Implementing Background Blur on Android @ Nextcloud

The problem:

Most video conferencing apps now have a background blur feature, which is great for privacy and reducing distractions. Think Zoom, Google Meet, Nextcloud Talk, etc. However, at Nextcloud this feature was present on iOS and Web, but not on Android. Unlike iOS, background blurring is not built into the Android SDK. So I had to figure out how to implement it manually. Implementing this feature on Android can be challenging due to the platform's limitations and the need for real-time processing. Since at Nextcloud we use WebRTC for video calls, I had to find a way to integrate background blurring into the WebRTC video stream. In addition, I had to find a way to segment the user from the background in real-time and blur the background which is a non-trivial task. Finally, I had to ensure that the implementation was efficient and did not introduce significant latency or degrade video quality, while also being maintainable for future developers to understand, extend, and debug.

The Research:

For segmenting the background/foreground, I decided to use Media Pipe, an open source framework AI/ML with first class support for Android. As for the model itself, I used the Selfie Segmentation model from Google, the light weight (250 KB), on device image segmentation model is available for commercial use (Apache License V2) here is more info about the model. As for blurring the background, I used OpenCV, a popular computer vision library with Android support. It supports Guassian blur, which is a common technique for blurring images, due to it's kernel being able to be split into two 1D kernels, making it very efficient for parallelization. OpenCV uses JNI (Java Native Interface) under the hood to call native C++ code to make use of true parallelization, low latency, and advanced compiler and hardware specfic optimizations, so I don't have to.

            build.kt
            
    // Computer Vision - for background effects during video calls
    implementation('com.google.mediapipe:tasks-vision:0.10.26')
    implementation('org.opencv:opencv:4.12.0')

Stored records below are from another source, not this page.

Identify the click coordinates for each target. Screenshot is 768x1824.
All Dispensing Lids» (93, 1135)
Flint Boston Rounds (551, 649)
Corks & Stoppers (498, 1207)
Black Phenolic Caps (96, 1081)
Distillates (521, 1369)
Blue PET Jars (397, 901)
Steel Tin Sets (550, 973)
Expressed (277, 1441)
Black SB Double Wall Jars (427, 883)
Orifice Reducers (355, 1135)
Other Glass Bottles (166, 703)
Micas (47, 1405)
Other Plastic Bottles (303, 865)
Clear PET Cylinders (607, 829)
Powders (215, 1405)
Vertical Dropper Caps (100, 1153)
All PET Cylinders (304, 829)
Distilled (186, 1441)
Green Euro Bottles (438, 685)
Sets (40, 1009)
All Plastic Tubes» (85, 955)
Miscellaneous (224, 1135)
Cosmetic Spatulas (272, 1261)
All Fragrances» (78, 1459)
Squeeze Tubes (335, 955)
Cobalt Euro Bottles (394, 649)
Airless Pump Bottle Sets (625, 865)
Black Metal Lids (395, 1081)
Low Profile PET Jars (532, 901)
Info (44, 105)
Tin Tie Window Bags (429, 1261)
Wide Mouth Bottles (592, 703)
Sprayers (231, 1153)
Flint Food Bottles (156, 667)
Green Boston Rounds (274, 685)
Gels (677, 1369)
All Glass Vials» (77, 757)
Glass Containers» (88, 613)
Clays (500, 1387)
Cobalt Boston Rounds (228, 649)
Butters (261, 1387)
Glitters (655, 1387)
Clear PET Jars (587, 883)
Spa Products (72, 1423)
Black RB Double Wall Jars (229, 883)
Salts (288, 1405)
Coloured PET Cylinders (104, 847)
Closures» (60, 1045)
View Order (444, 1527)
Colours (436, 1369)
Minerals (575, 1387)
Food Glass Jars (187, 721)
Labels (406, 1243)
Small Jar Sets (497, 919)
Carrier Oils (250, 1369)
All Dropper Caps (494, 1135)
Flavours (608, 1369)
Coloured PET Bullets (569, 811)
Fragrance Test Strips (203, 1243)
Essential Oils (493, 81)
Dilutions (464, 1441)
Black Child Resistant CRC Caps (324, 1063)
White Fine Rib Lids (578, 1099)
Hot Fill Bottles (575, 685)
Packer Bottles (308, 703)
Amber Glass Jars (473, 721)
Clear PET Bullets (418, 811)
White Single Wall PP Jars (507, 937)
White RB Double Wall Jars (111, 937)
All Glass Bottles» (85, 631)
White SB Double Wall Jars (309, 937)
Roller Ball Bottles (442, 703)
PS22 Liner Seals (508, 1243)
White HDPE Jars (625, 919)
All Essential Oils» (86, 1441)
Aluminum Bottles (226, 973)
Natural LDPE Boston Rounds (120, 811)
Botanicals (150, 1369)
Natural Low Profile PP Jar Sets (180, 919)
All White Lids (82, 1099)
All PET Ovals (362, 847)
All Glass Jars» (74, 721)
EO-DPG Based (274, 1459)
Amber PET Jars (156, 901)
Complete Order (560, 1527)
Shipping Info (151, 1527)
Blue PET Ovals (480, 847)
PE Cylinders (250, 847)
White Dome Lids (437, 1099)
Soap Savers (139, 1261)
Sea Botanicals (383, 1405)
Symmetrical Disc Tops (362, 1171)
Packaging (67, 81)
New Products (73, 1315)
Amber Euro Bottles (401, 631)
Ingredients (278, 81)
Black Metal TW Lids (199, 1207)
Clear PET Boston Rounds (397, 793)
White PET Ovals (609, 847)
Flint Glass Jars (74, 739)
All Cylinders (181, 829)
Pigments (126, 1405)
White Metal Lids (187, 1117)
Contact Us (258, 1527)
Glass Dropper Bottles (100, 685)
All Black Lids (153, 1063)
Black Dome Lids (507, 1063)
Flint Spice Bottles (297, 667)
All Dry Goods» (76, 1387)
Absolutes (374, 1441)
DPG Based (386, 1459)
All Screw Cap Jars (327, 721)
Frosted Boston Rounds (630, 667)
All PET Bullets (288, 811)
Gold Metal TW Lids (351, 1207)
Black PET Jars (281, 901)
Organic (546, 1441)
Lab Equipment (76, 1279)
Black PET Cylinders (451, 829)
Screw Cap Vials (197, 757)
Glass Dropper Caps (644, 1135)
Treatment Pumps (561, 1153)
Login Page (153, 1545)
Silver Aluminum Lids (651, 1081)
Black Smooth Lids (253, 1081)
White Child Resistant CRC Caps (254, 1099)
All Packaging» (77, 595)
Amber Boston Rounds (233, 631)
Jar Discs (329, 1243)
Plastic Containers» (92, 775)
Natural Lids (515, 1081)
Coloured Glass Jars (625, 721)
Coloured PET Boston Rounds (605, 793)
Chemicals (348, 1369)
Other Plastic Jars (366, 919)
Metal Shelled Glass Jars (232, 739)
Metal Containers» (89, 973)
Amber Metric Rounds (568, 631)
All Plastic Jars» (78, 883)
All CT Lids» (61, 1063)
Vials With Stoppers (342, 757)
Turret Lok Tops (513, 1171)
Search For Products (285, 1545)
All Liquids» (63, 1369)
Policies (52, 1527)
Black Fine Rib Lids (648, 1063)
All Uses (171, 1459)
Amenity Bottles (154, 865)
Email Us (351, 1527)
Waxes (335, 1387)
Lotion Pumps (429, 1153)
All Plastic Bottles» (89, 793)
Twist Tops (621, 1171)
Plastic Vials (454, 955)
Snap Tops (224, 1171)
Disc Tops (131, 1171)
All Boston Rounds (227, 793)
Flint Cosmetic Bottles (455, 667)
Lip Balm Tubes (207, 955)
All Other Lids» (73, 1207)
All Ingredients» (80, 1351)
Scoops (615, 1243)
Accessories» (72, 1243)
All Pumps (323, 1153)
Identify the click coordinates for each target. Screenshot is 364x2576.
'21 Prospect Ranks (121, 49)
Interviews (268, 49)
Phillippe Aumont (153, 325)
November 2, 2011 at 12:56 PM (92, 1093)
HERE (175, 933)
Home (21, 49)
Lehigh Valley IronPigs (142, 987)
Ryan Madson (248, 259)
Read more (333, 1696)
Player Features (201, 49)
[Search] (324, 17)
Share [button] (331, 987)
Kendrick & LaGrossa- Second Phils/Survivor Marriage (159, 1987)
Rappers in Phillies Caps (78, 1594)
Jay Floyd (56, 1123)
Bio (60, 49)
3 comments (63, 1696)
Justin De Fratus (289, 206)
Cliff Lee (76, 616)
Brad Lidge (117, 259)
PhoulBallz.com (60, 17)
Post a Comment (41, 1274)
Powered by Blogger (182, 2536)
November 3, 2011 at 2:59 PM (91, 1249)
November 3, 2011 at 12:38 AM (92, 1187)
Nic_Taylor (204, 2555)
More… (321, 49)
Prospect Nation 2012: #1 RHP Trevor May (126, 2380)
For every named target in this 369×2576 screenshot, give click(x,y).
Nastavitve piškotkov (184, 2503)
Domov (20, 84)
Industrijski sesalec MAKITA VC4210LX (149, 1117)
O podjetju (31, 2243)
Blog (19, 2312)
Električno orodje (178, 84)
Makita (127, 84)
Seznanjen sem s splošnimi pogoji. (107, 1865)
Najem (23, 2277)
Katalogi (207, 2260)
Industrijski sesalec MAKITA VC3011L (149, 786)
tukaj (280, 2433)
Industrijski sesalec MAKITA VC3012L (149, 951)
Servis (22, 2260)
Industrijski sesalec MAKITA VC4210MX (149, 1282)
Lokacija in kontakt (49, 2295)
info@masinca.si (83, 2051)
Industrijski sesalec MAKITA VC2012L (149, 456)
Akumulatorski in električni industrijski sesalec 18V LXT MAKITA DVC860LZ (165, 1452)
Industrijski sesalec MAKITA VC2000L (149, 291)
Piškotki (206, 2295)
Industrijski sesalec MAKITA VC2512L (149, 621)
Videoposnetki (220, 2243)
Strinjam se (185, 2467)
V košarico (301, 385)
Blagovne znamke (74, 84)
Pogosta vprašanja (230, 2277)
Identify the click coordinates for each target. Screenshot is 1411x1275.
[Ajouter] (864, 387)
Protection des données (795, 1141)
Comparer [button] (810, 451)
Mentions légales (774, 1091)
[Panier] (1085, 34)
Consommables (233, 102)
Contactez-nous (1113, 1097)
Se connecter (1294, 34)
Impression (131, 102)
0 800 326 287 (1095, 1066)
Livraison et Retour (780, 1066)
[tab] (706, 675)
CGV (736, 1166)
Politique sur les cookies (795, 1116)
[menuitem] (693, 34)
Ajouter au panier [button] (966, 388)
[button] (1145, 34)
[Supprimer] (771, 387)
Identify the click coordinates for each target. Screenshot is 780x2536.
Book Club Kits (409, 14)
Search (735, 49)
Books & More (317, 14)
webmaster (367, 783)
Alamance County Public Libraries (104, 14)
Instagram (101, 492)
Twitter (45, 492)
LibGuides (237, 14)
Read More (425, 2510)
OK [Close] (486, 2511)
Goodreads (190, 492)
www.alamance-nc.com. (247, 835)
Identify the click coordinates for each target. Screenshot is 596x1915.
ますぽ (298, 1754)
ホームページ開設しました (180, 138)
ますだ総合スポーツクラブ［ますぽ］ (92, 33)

A little background knowledge is needed about image file formats as well. Typically, AI models like these rely on RGB images, which are 3 channel images, where each pixel is represented by 3 values (Red, Green, Blue). However, WebRTC uses YUV images, which are 3 channel images as well, which means three values are used to represent 1 pixel. But the channels are Y (luminance), U (chrominance blue), and V (chrominance red). The Y channel is a grayscale image, while the U and V channels are used to represent color information. The YUV format is more efficient for video compression and transmission, which is why cameras natively support it, but to use it with AI models, we need to convert it to RGB format.

There are also different types of ways to format YUV files, depending on the underlying implementation. Thankfully, WebRTC provides a helper class YUVHelper to abstract away the conversion logic. But it can be helpful to understand that at the end of the day, it's still just a 2d array.

The Implementation:

I created/edited 13 files, but here are the 2 main files of value worth discussing. Listed

BackgroundBlurFrameProcessor an implementation of VideoProcessor which is an interface that WebRTC provides to perform operations on camera frames, and ImageSegmentationHelper.SegmenterListener, which is a small interface I wrote to handle asynchronous passing of camera frames from MediaPipe (You can actually handle it synchronously too, since the VideoProcessor operates on it's own thread, but this is cleaner)
Code found here
ImageSegmentationHelper an edited version of google's. Basically a wrapper over MediaPipe's ImageSegmenter which uses the on device AI Model to segment images between the foreground and background.
Code found here

The Result:

Mask:

Post Process

Notes

The model runs at ~19 FPS on a Pixel 7a, which is decent for real-time video processing. There can be distortion effects on older devices, but it works well on modern devices. The blurring effect is good, but not perfect. There are some artifacts around the edges of the user, especially when the user is moving quickly. This is likely due to the limitations of the segmentation model. The performance can be improved by offloading work to the GPU, but this can lead to unmaintable code. I opted to keep the implementation simple and maintainable by using CPU only processing. But it's worth a look in the future.